## Given text
[Start of section]
A lot people are liking it because the people who didn’t during the early preview didn’t receive their early access copies.
Security updates means patches against exploits like spectre/meltdown, not antivirus updates. You’ll still be getting antivirus updates on windows 10.
Which means that until such an exploit has been discovered, windows 10 would be safer than windows 11 since windows 10 does have a countermeasure against spectre/meltdown while windows 11 doesn’t. Windows 11 literally does not provide security updates to unsupported computers, and the exploits are already known.
Don’t use proprietary software for something so simple as mouse and keyboard macros and variable DPI. Use Piper or something.
To be fair, those old games have been rewritten in newer engines in order to support ray tracing, and at that point you could apply other modern global illumination methods and get almost the same effect with less performance cost.
The thing that makes raytracing so attractive, though, is how extremely easy ray tracing is to implement. Unless I’m copy-pasting others’ finished work, I can make raytracing work over the weekend with Vulkan or DirectX shaders as opposed to having to implement 10-15 other shaders for the same effect over half a year of development.
[End of section]
## Problems and tasks
1. Answer these questions from the text on Windows updates and ray tracing.
(a) What does the text say "security updates" means?
(b) What tool does it recommend for mouse and keyboard macros and variable DPI?
(c) How long does it say implementing 10-15 other shaders would take?
2. Carry on the text on Windows updates and ray tracing from its last sentence.
You can do this work without the listing.

## Data supplied
[Start of section]
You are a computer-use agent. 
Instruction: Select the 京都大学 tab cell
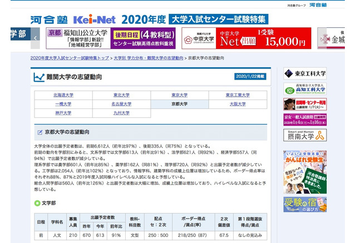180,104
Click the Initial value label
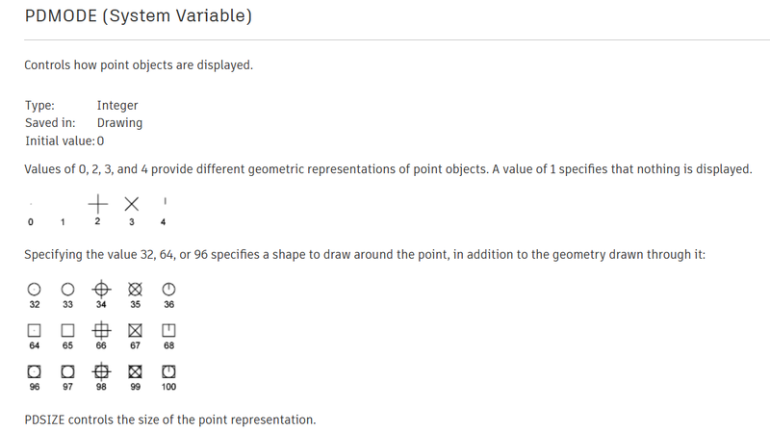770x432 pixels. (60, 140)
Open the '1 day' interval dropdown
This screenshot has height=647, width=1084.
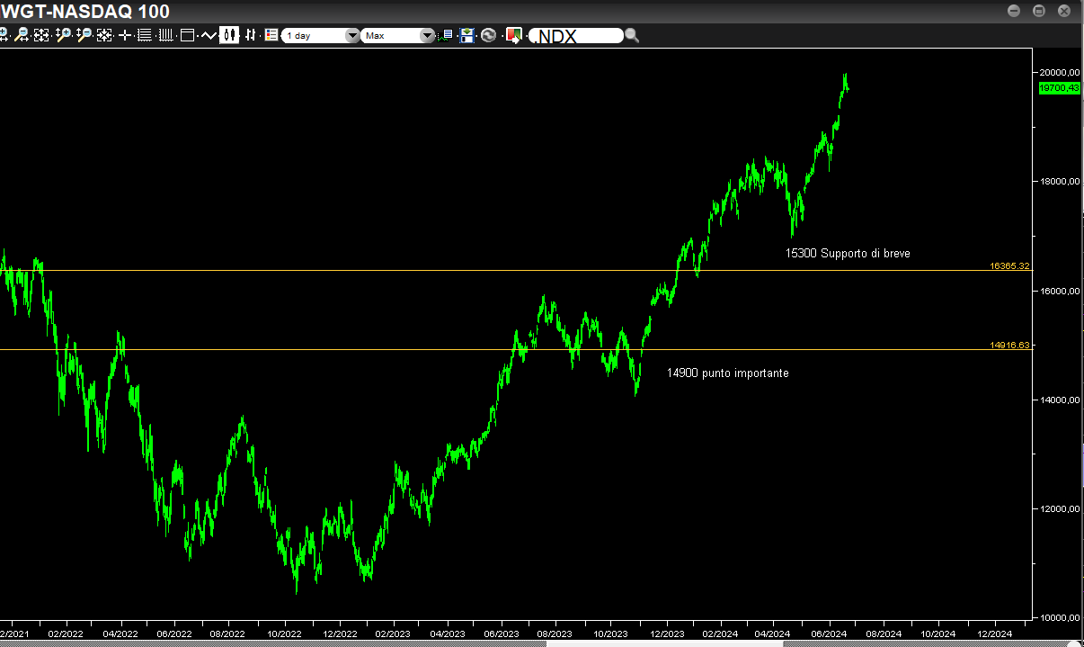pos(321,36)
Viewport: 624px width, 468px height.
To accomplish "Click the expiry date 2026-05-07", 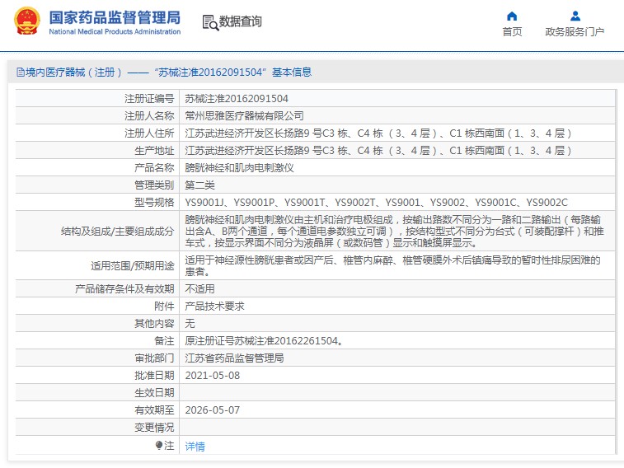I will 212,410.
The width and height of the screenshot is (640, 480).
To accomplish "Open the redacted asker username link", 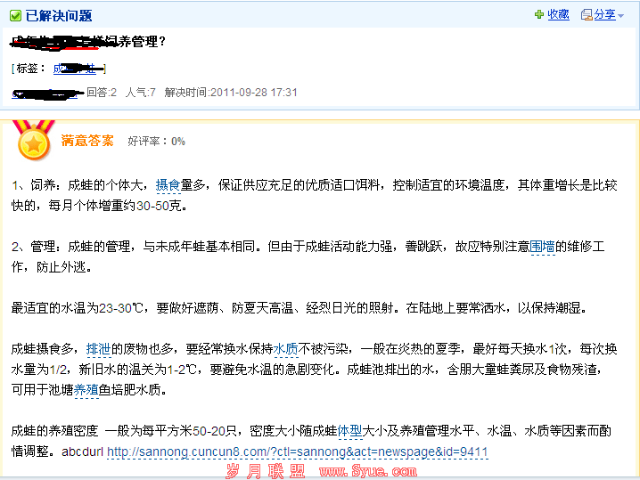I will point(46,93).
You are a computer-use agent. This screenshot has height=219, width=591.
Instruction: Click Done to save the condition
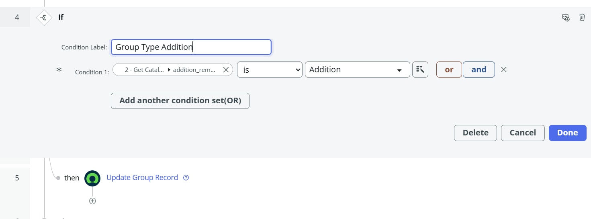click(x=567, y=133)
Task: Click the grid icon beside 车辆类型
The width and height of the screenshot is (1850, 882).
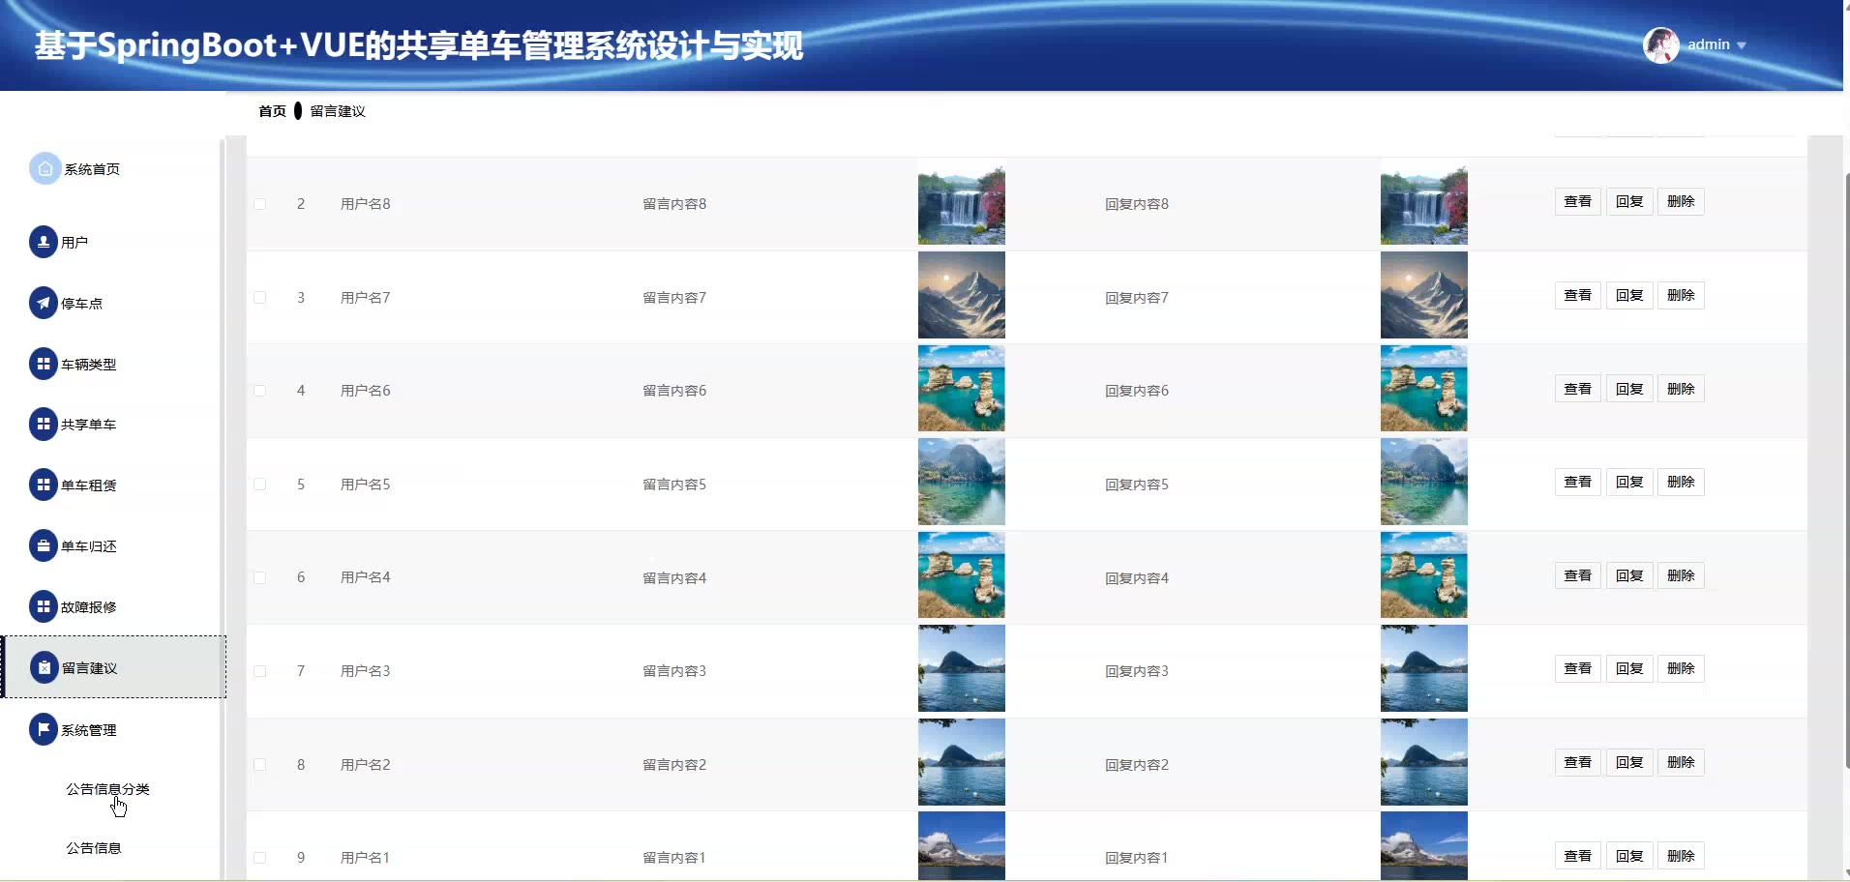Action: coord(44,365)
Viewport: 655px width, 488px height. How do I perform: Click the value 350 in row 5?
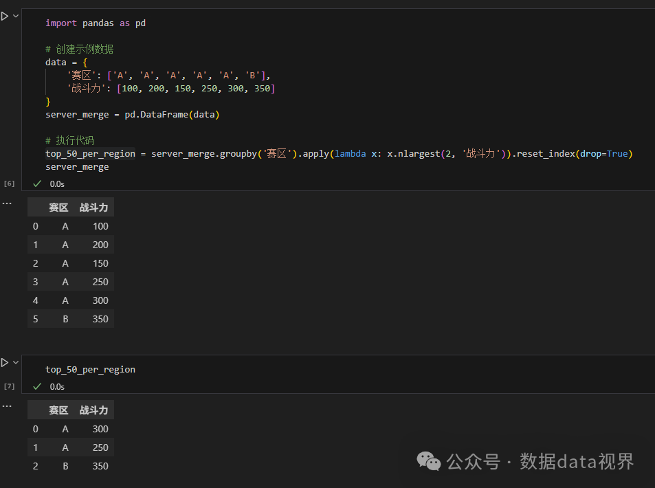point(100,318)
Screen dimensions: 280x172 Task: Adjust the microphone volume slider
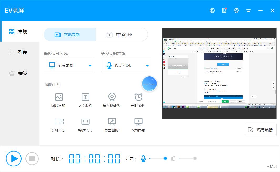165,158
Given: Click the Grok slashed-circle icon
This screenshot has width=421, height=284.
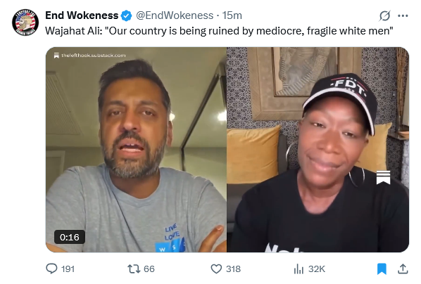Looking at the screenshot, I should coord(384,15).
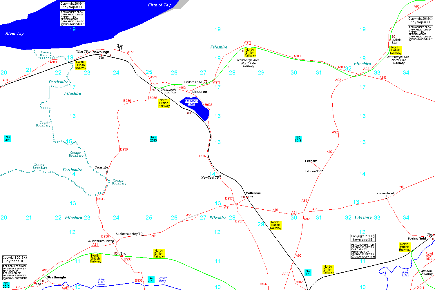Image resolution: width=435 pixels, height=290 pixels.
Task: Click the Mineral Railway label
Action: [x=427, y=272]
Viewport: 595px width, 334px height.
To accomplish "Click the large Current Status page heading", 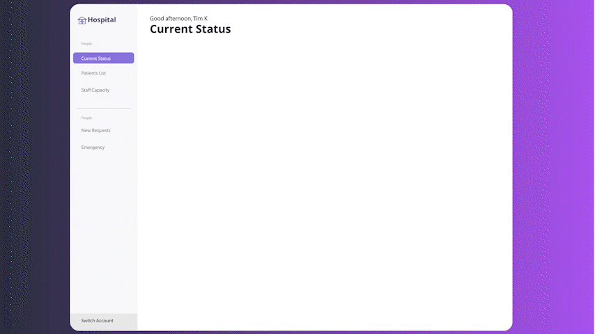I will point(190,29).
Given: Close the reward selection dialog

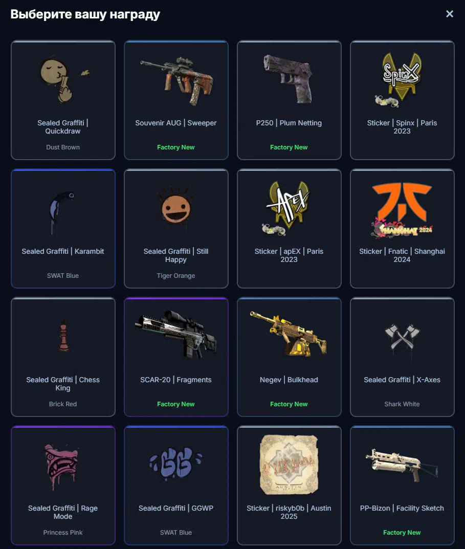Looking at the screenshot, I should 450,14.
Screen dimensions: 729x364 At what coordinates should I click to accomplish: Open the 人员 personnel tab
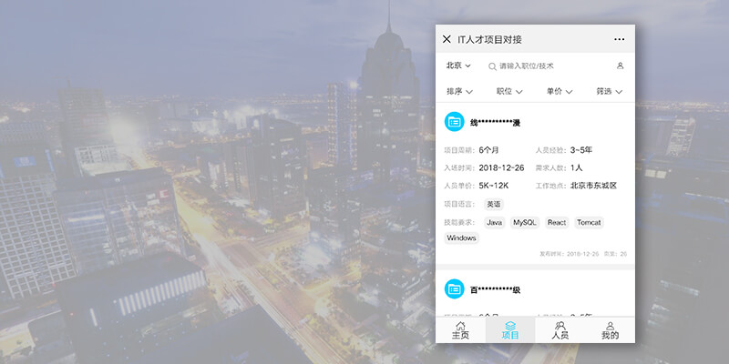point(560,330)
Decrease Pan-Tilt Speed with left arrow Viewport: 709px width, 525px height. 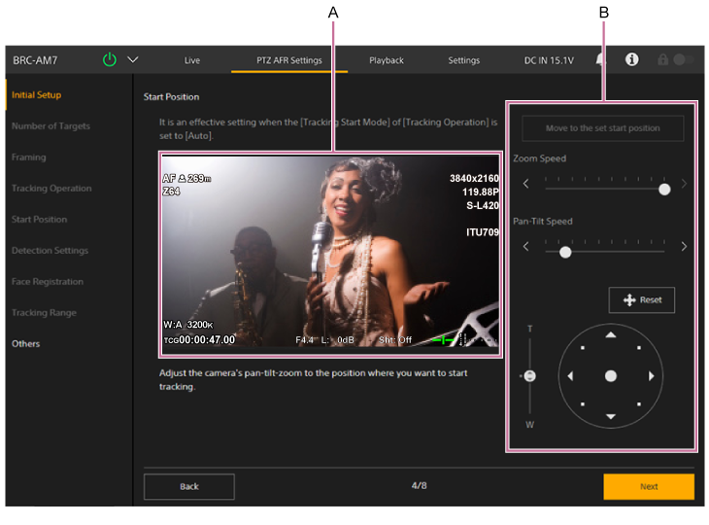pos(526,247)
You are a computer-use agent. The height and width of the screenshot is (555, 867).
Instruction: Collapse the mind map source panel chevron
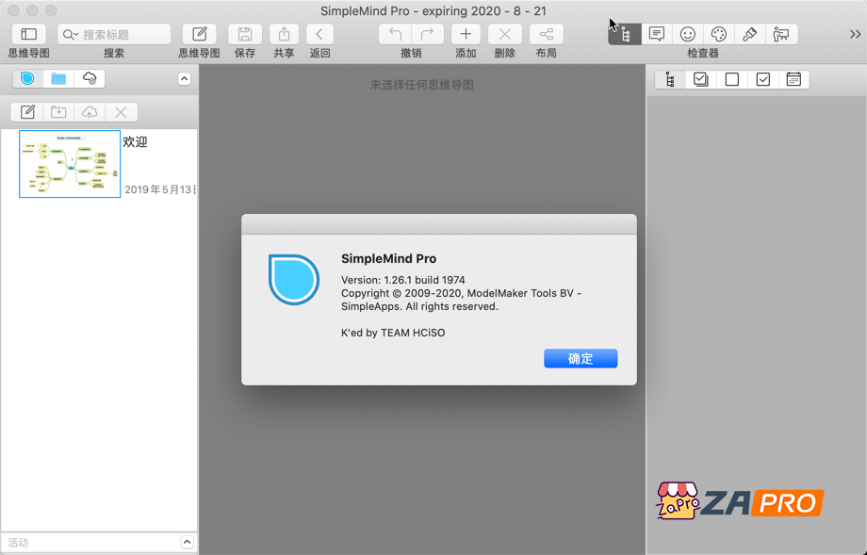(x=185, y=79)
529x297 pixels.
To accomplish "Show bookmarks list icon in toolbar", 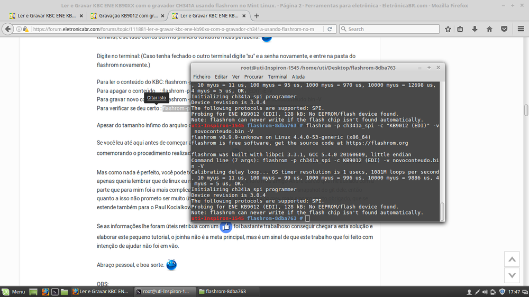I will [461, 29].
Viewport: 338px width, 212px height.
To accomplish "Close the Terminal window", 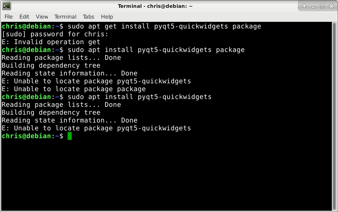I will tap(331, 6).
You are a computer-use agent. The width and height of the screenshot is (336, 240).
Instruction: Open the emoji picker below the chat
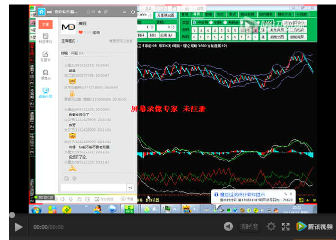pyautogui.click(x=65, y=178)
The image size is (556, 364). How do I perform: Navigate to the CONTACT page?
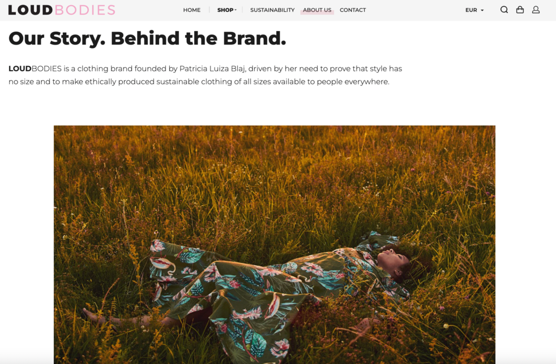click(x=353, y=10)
[End of section]
## Answers to the tasks
1.
(a) Patches against exploits like spectre/meltdown, not antivirus updates.
(b) Piper.
(c) Half a year of development.

2.
You usually don’t need proprietary software and drivers on Linux because of the great general purpose open source alternatives. Even on Windows, a ton of the drivers are actually useless and only bloat your system or perform invasive telemetry.
Personally I don’t even use the RGB features on my gaming PC, but OpenRGB is open source and lightweight. I would probably use it over proprietary RGB profiles even on Windows. You should give it a try.
GPU fan control is already available by default in most Linux distributions and should require no additional drivers.
AMD always have Linux drivers. The Linux adrenaline driver is here: https://www.amd.com/en/support/download/linux-drivers.html
SSD/NVME firmware updates should also already be supported by default in linux. With for example fwupdmgr.
High refresh rate displays should also work out the box on the modern distributions. On Linux Mint and Ubuntu they have a GUI for it, but changing resolution and refresh rate with Xrandr also only takes one or two terminal commands. There likely is software to do it, but if anything I could write you a script that does it if your distribution doesn’t already have GUI for it. I had to write a script to adjust some of my monitors’ drawing area because I mirror, but my displays don’t have the same aspect ratio.
Try BriscCAD. It is very similar to AutoCAD and supports their files.
Revit seems to work fine with Wine, and although wineHQ reports Tekla performance as garbage, that was a very long time ago. It probably works better now.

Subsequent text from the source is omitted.